Re: SELECT AND AGG huge tables

From: Ondrej Ivanič <ondrej(dot)ivanic(at)gmail(dot)com>
To: houmanb <houman(at)gmx(dot)at>
Cc: pgsql-performance(at)postgresql(dot)org
Subject: Re: SELECT AND AGG huge tables
Date: 2012-10-15 21:54:47
Message-ID: CAM6mie+tHS+j8oXE7_DjqOOzZaatoHMwHkUSPzVM2LNKq=b7qQ@mail.gmail.com
Views: Raw Message | Whole Thread | Download mbox | Resend email
Thread:
Lists: pgsql-performance

Hi,

On 16 October 2012 07:59, houmanb <houman(at)gmx(dot)at> wrote:
> Dear all,
> We have a DB containing transactional data.
> There are about *50* to *100 x 10^6* rows in one *huge* table.
> We are using postgres 9.1.6 on linux with a *SSD card on PCIex* providing us
> a constant seeking time.

How many columns? What's the average row size?

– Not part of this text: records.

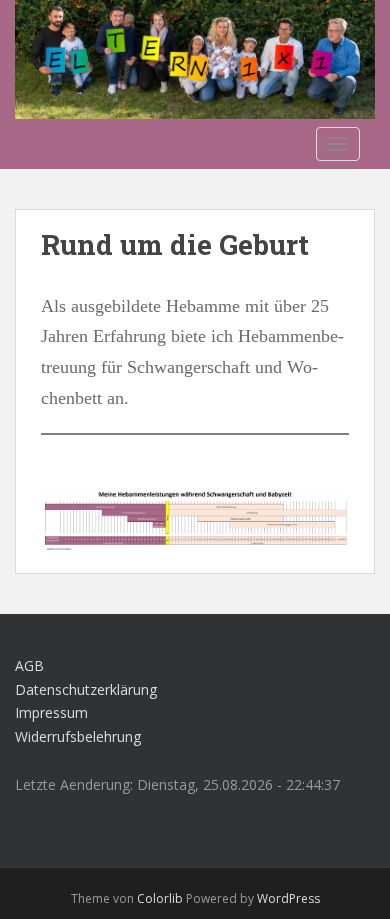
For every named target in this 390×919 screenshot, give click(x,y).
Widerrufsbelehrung (78, 736)
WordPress (288, 898)
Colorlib (160, 898)
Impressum (51, 712)
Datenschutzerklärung (86, 689)
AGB (29, 665)
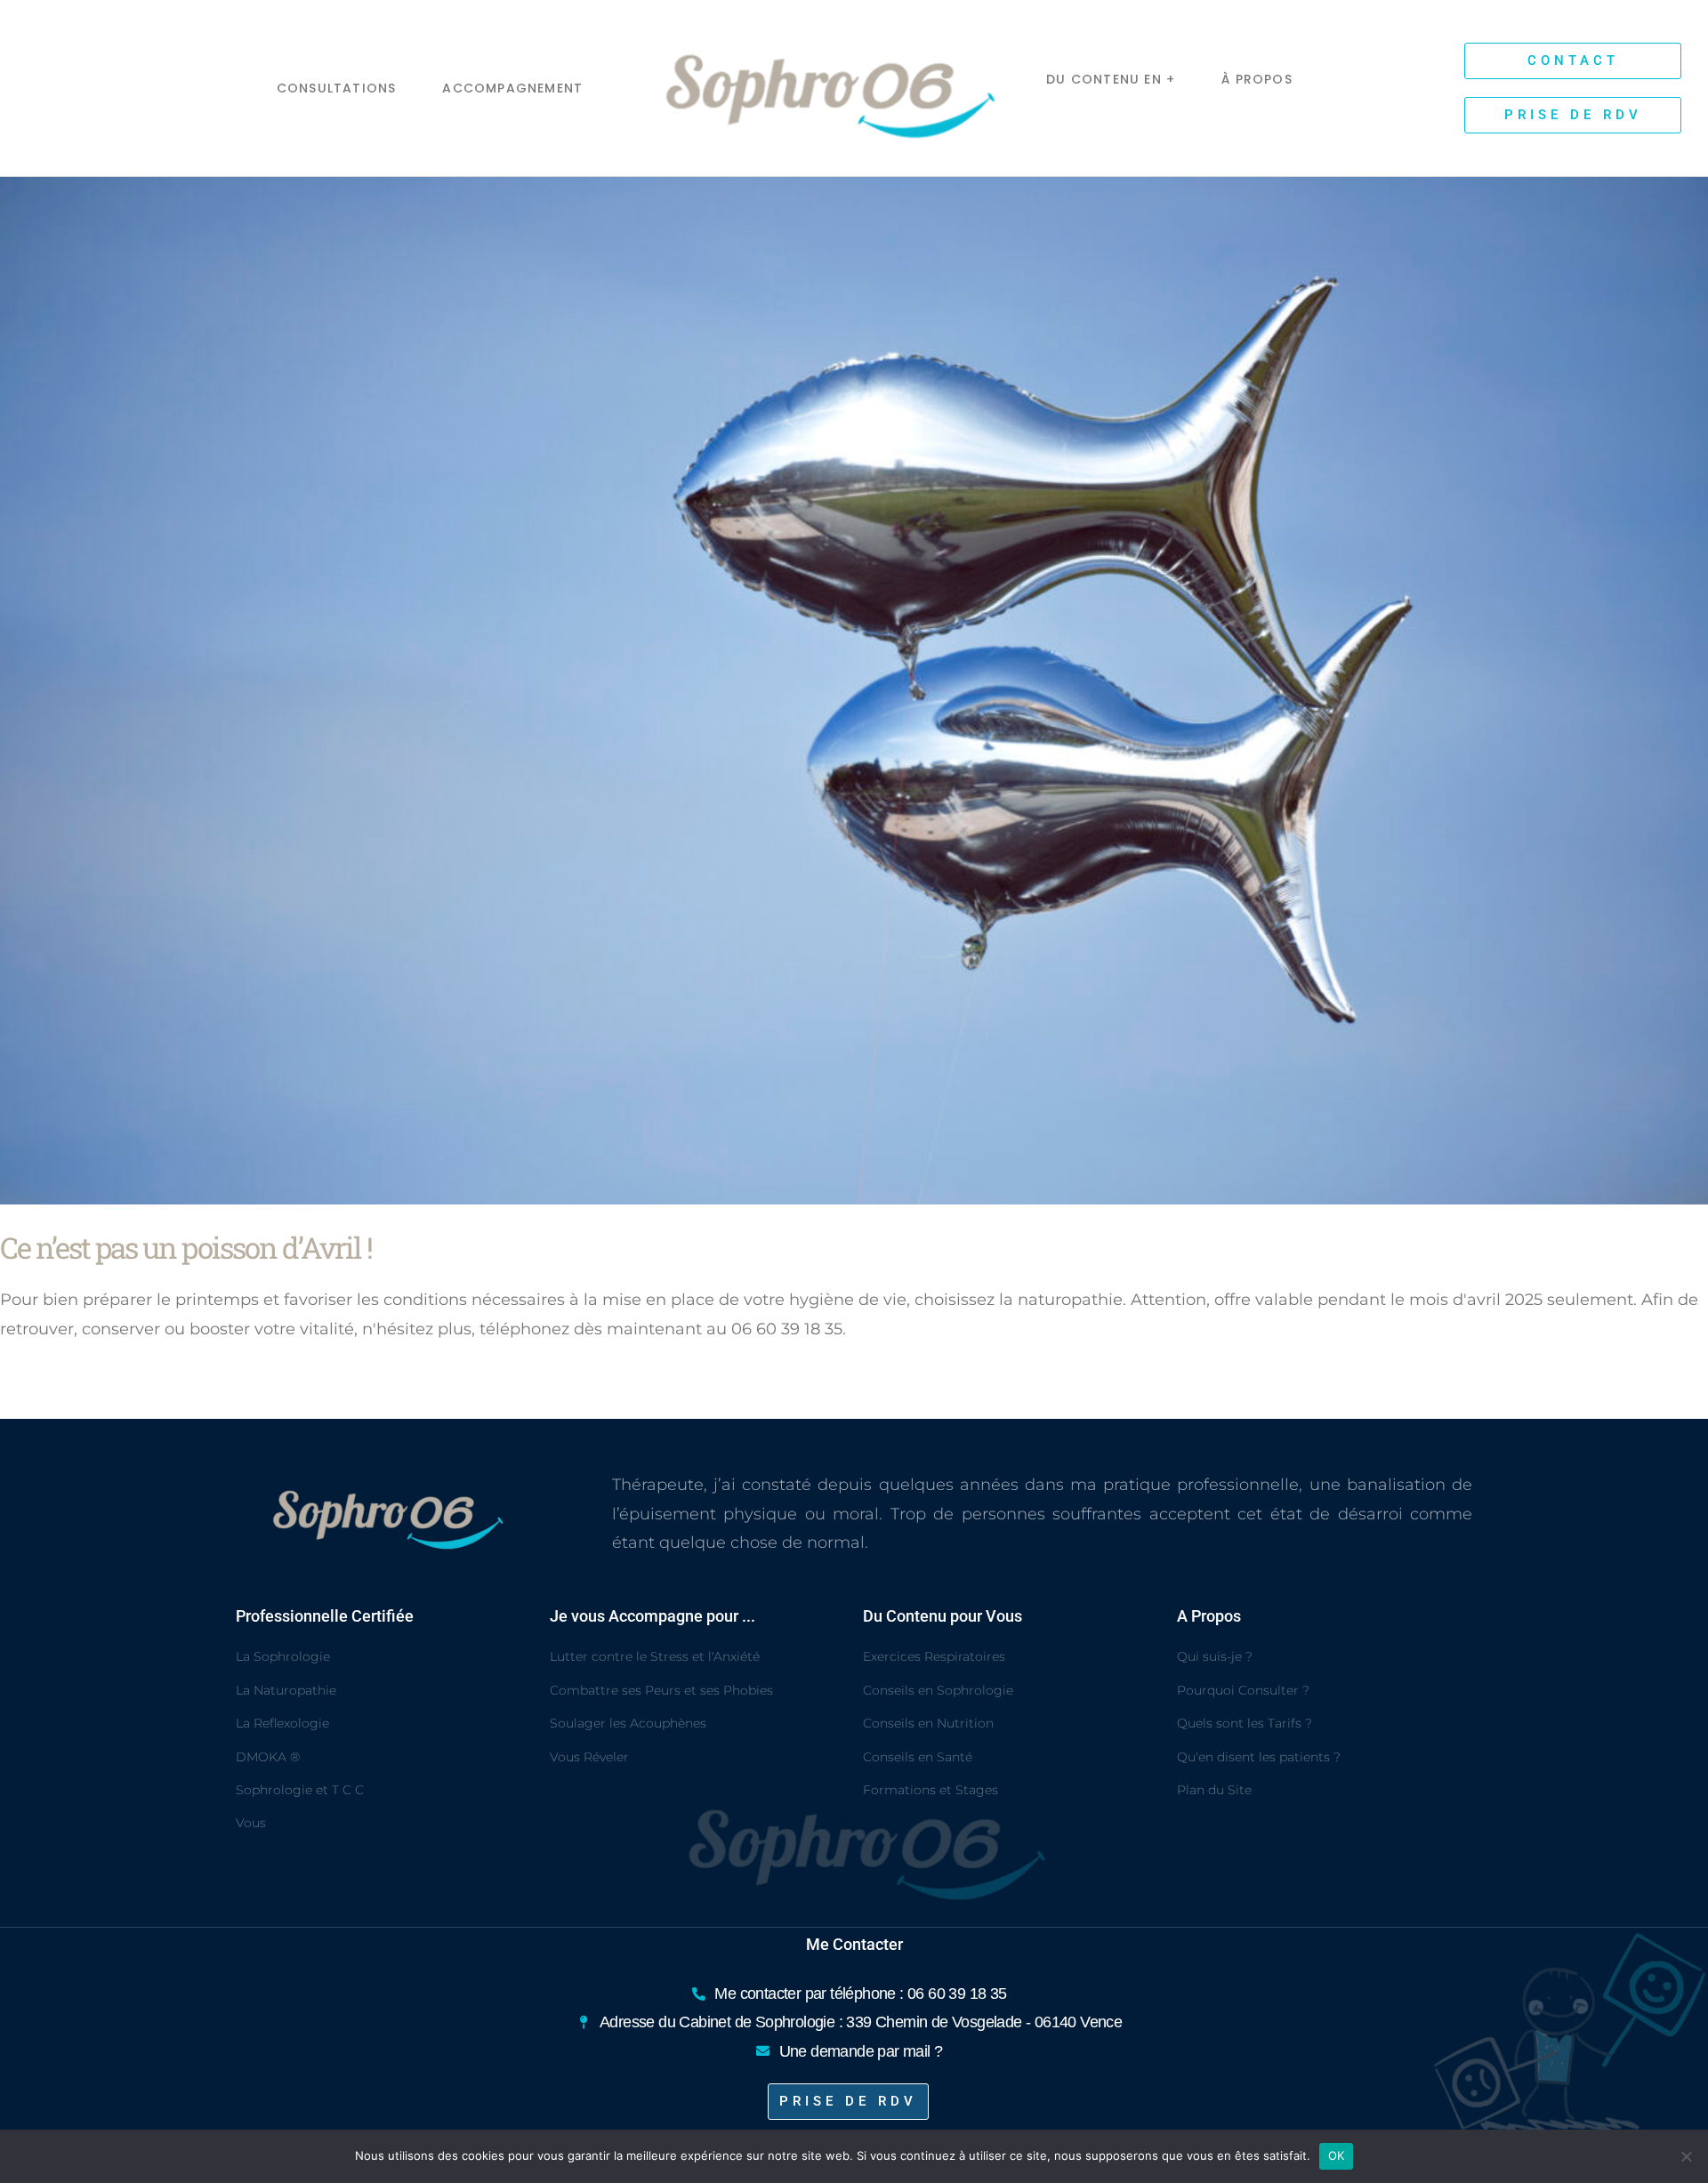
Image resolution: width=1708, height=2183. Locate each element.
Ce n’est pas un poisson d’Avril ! (186, 1247)
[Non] (1686, 2156)
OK (1336, 2155)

> Is there any way to speed up select statements like this:
>
> SELECT
> SUM(T.x),
> SUM(T.y),
> SUM(T.z),
> AVG(T.a),
> AVG(T.b)
> FROM T
> GROUP BY
> T.c
> WHERE
> T.creation_date=$SOME_DATE;
>
> There is an Index on T.c. But would it help to partition the table by T.c?
> It should be mentioned, that T.c is actually a foreign key to a Table
> containing a
> tiny number of rows (15 rows representing different companies).
> my postgres.conf is actually the default one, despite the fact that we
> increased the value for work_mem=128MB

Partitioning by T.c is not going to help. You should partition by
T.creation_date. The question is if all queries have T.creation_date
in where clause. Moreover, you need to choose partition size base on
query range so majority of queries can operate on one or two
partitions.

You can try vertical partitioning ie. split table based on column usage:
- group by frequency of use
- group by number of NULLs (null_frac in pg_stats)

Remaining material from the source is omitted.